Justice of Appeal at the Supreme Court of Judicature for Trinidad and Tobago
- Incumbent
- Assumed office 27 January 2020

High Court Judge at the Supreme Court of Judicature for Trinidad and Tobago
- In office 8 September 2014 – 27 January 2020

= Gillian Lucky =

Trinidad and Tobago politician (born 1967)

Gillian Lucky (born 1967) is a Justice of Appeal at the Supreme Court of Judicature for Trinidad and Tobago. She was previously a High Court Judge, Director of the Police Complaints Authority, and a Member of Parliament for Pointe-à-Pierre.

== Early life ==
Lucky is the daughter of Anthony Lucky and Cintra Lucky. She has three siblings, Cindy Ann Lucky, Elizabeth Lucky and Antonia Lucky. She is a former competitive calypsonian. She attended Naparima Girls' High School.

==Career==
She received her LLB from the University of the West Indies in 1989 with upper second class honours and was awarded the Therese Sylvester Prize for the Most Outstanding University Student at the Cave Hill Campus. She attended the Hugh Wooding Law School, receiving her Legal Education Certificate, and was called to the bar in 1991. She started her legal career working as an associate for De Nobriga, Inniss & Company in Port of Spain.
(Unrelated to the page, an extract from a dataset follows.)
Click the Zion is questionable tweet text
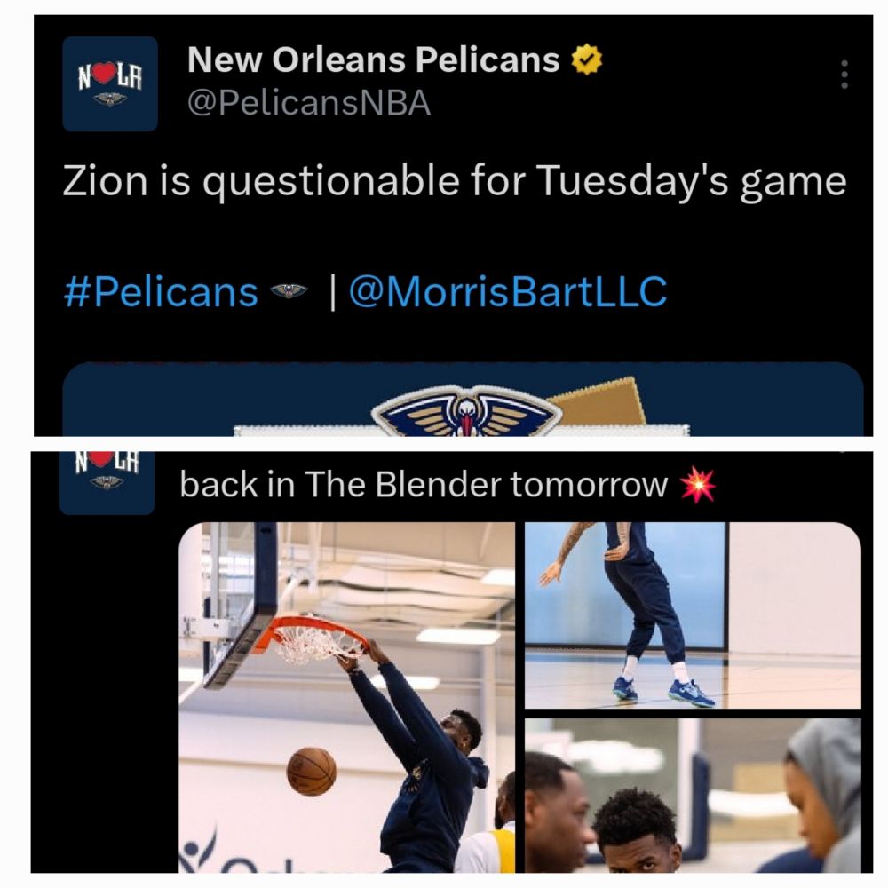 click(455, 181)
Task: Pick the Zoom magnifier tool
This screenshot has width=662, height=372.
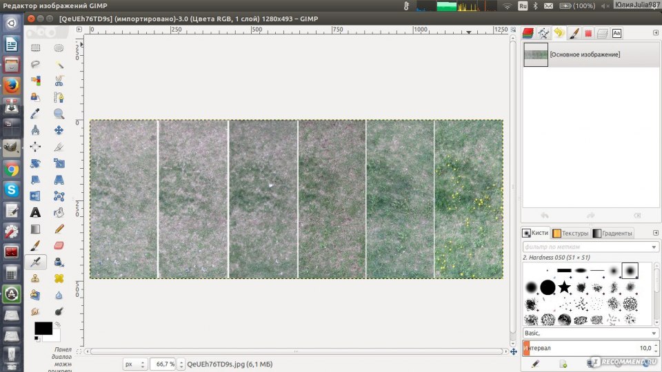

In 1993, Lucky became Senior State Counsel at the Office of the Director of Public Prosecutions. She prosecuted cases at the Magistrates’ Court of Trinidad and Tobago, including the trial of Nankissoon Boodram. Lucky also lectured in business law and assisted with the distance learning programme at UWI from 1990 to 2001. She also formerly held the position of Principal at the Academy of Tertiary Studies (ATS).
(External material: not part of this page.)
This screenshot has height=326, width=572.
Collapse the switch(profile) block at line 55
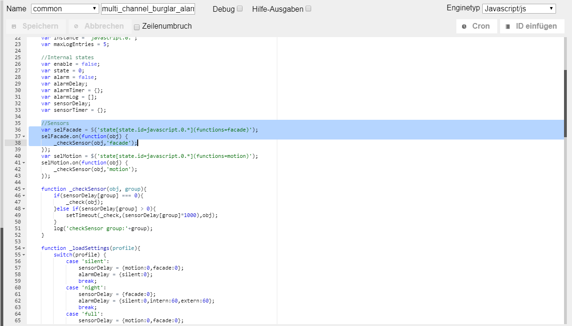click(24, 255)
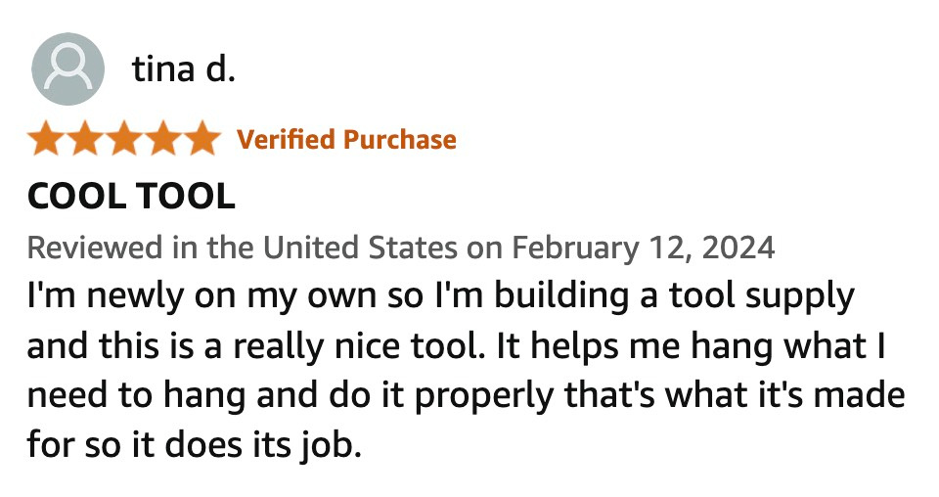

=== Member of Parliament ===
She joined the Parliament of Trinidad and Tobago as a Government Senator from 12 January 2001 to 1 February 2001, when she became a Minister for the Ministry of the Attorney General and Legal Affairs until 24 December 2001. She then served as an opposition member for the Senate from 5 April 2002 to 28 August 2002.

Lucky was then elected to the House of Representatives as an opposition Member of Parliament for Pointe-à-Pierre between 17 October 2002 and 28 September 2007. She originally ran as a member of the United National Congress but in April 2005, she became an independent UNC member and in September 2006, she joined the new Congress of the People party. She was also the chairman of the Omnibus Legislation Committee, Chairman of the Committee for the Regularization of the Home Video Industry and a Member of the Crime and Justice Commission.
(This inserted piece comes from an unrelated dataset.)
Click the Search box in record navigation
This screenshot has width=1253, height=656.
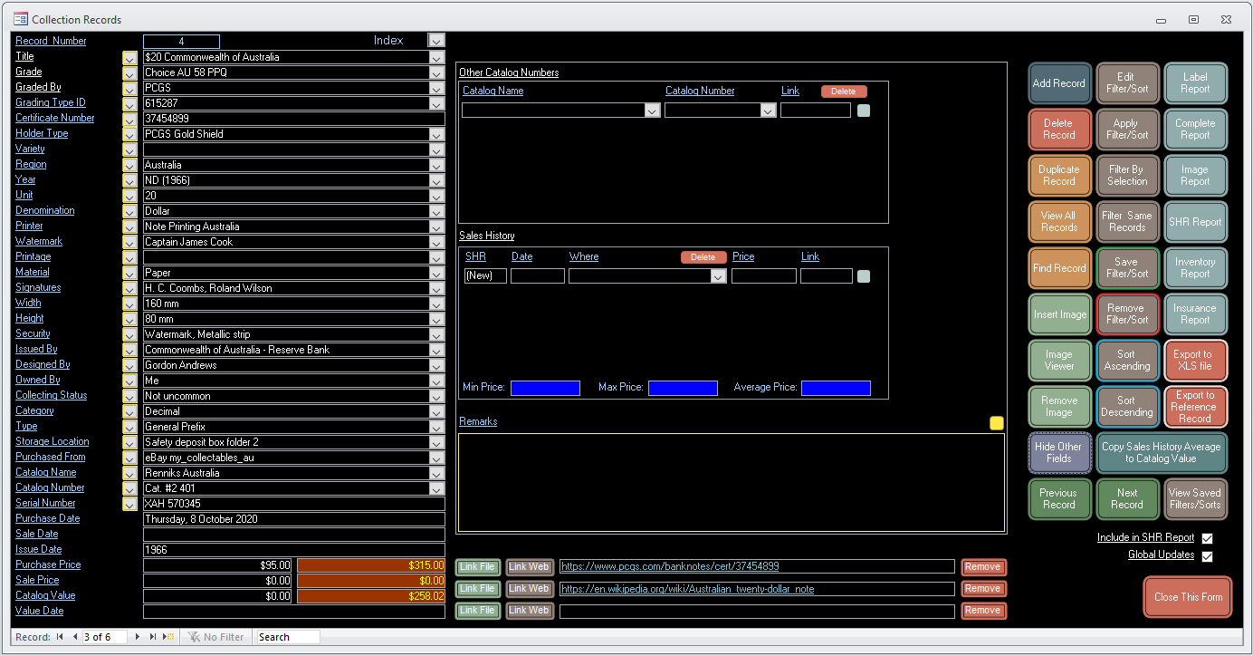click(x=288, y=637)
=== Director of the Police Complaints Authority ===
Lucky was the first Director of the Police Complaints Authority from December 2010 to 2 September 2014. She led investigations into an accident at Sea Lots, the police shooting of three Moruga residents in July 2011, and the running of the New Flying Squad unit.

It is an independent body formed to investigate criminal offences involving police officers, police corruption and serious police misconduct and for other related matters. No member of the Police Complaints Authority's staff is attached to the Trinidad and Tobago Police Service, Special Reserve Police or Municipal Police Force. The mandates of the PCA are outlined within the Police Complaints Authority Act.

=== Media work ===
Lucky has written as a columnist with the Trinidad and Tobago Guardian. She was also the host of a television show, Just Gill, on ieTV Channel 1 network, which is centered on discussion of national issues and interests. In the past, she co-hosted a radio segment, "Talk Time," on Radio 90.5FM, and is the former presenter and co-executive producer of the television programme, Caribbean Tarang.

=== Jurist ===
She was a temporary High Court judge from October 2009 to September 2010. Justice Lucky was sworn in as a permanent High Court puisine judge on 8 September 2014 by President Anthony Carmona. She became chairman of the Judicial Education Institute in January 2019.

On 27 January 2020, she was appointed a Justice of Appeal by President Paula-Mae Weekes.